摘要
鸡痘病毒含有动物病毒中最大的基因组.本研究以pUC18质粒作载体,对鸡痘病毒282E_4弱毒株基因组的EcoRI酶切片段进行了鸟枪法克隆及5.5kb EcoRI片段的定向克隆.根据β-半乳糖苷酶显色反应选择法的初步筛选和以[α-^(32)P-dATR]标记的鸡痘病毒DNA为探针进行的原位杂交、打点杂交以及Southem印迹杂交结果,证实已成功地克隆了鸡痘病毒的某些DNA片段.
Fowlpox virus (FPV) is the type species of the Avipoxvirus group of the poxviridae. It's a promising vector to express foreign genes.

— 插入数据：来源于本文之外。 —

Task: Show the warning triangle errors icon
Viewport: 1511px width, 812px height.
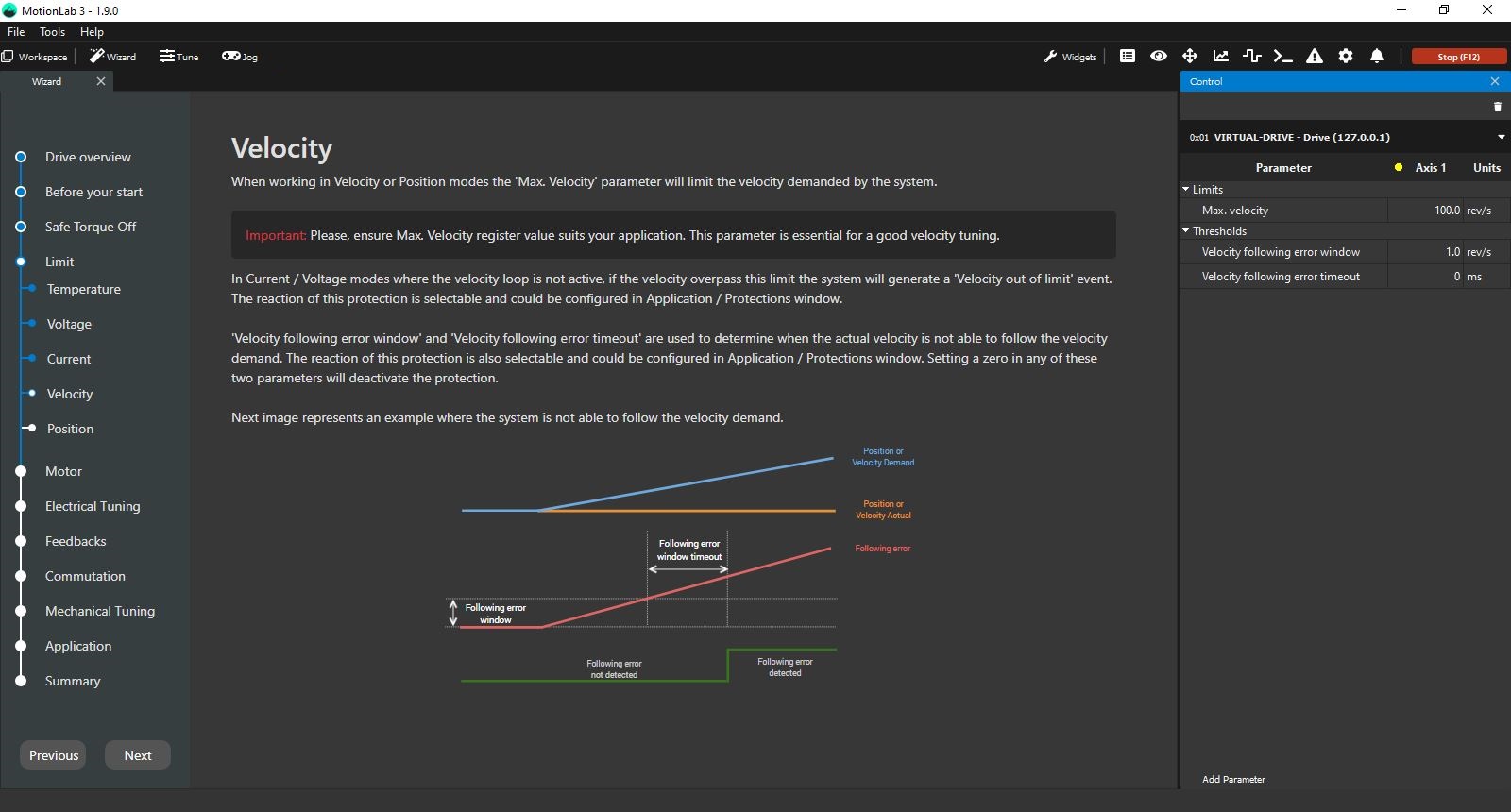Action: pyautogui.click(x=1315, y=57)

The EcoRI restriction fragments of 284E4 attenuated strain genome were cloned into pUC18 vector using the shotgun method, and the 5.5 kb EcoRI fragment was cloned The recombinant colonies were selected according to the phenotypes of inactivation of Lac Z gene and the inserts were further identified by in situ colony hybridization, dot hybridization with [α-32P-dATP] -labeled FPV DNA. The experiment has laid the foundation for further cloning of the nonessential genes and the promotor sequences of the FPV genome.